You could eventually save a bit of money with most of these solutions (TiVo excepted), but it would take at least a year of Aereo service to cover the up-front cost of even the cheapest option. Then there are the inevitable headaches involved in getting them up and running; if you're not technologically inclined, the alternatives may be more trouble than they're worth.

That's where Aereo really shines—it's simple enough for anyone to use.

A COUPLE OF GLITCHES

Though Aereo's web-based interface is truly gorgeous, there a few bugs that wriggle to the surface when you shrink it down to smartphone size. Play, stop, and record buttons on the phone are quite small and difficult to hit on the first try. We also found we were unable to get back to the main menu from the program guide; we'd have to select a channel to get the menu button to appear again.

But those are minor quirks that Aereo can easily patch. The only significant letdown—and one that will be harder to fix—was the Roku app, which simply isn't as beautiful or intuitive as the website. The channel guide is particularly annoying on the Roku. Instead of the intuitive grid layout, you're stuck with either a side-scrolling list of channels or a list of currently airing shows. It's a pain to navigate, and ugly as well.

There's one last hiccup to consider: If you leave your local broadcast area, Aereo stops working. That's by design, probably a safeguard against legal action from the networks. So if you go on vacation or travel for work, you won't be able to access live broadcasts or DVR recordings. (Slingbox, it should be mentioned, has no such limitations.) If you're particularly internet-skilled, you can probably set up a proxy network to skirt the issue, but most users will simply be out of luck until they get back home.

WORTH A TRY?

There's no question that Aereo has put together a beautiful and supremely functional service. It does what it says—no muss, no fuss.

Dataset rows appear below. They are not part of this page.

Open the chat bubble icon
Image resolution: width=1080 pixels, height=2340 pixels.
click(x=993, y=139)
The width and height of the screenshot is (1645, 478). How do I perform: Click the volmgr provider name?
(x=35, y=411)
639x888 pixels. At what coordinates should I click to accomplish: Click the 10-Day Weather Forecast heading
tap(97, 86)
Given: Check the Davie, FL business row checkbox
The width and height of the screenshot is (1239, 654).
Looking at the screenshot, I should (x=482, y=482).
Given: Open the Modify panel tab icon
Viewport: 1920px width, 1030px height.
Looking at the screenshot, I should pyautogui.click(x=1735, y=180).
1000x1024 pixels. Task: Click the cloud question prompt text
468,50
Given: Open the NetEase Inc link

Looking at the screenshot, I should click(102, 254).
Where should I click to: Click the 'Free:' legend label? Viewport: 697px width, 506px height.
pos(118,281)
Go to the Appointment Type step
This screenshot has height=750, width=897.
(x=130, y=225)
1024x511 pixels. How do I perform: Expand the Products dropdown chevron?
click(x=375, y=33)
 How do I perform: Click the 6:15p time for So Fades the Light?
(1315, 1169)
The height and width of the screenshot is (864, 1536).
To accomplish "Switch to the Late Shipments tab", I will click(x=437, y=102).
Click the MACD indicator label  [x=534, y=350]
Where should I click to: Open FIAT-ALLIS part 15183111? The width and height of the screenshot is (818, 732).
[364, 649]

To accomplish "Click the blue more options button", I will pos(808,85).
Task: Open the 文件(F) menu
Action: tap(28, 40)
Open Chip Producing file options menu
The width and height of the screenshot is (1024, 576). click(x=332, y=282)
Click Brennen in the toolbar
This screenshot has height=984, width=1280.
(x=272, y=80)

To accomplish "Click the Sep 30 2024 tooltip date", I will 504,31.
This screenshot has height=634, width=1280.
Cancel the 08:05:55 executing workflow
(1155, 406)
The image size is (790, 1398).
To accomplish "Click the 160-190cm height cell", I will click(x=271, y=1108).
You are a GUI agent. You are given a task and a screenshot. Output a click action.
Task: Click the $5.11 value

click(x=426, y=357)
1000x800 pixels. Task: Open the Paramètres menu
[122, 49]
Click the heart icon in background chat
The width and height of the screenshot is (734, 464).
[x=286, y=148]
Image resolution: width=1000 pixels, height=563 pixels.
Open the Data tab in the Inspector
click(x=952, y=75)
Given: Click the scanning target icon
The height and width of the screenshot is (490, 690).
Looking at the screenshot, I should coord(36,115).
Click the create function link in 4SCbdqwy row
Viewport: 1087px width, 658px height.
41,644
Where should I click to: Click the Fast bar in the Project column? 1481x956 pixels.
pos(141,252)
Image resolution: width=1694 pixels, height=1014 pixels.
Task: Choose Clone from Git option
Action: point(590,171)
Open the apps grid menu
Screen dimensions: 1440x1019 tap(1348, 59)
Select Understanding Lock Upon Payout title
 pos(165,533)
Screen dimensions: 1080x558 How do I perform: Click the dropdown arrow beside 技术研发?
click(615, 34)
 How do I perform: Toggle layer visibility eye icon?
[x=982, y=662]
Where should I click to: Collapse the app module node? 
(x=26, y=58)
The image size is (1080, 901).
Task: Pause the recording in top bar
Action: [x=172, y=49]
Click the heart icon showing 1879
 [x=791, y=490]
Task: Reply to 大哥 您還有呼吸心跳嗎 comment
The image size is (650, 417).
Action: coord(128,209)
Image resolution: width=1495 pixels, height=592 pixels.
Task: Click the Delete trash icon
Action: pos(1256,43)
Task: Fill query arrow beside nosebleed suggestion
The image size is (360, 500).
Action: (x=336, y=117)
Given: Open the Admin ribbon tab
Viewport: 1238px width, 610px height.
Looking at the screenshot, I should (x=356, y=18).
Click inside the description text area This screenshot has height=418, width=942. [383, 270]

Frankly, the chances that Aereo will be right for the average TV-watcher are pretty slim.Whether it's right for you is another, very personal question. There are many potential use-cases, each presenting a slightly different value proposition. But frankly, the chances that Aereo will be right for the average TV-watcher are pretty slim.

Who would it work for? We can think of three major possibilities. First, there are those who are already on an OTA-only diet and want inexpensive DVR functionality, a more convenient interface, and an easy way to watch TV on their mobile devices. Second, there are those already interested in cutting the cord, looking for any excuse to pull the trigger. And then there are those who have already made the move to a streaming-only setup—for them, it's just icing on the cake.

While we'd wager that plenty of curiosity-seekers will sign up just to see what the fuss is about, we just can't imagine too many of them will stick around for the long haul. Not many of the United States' 116 million TV-viewing households have a genuine need for the service that Aereo provides.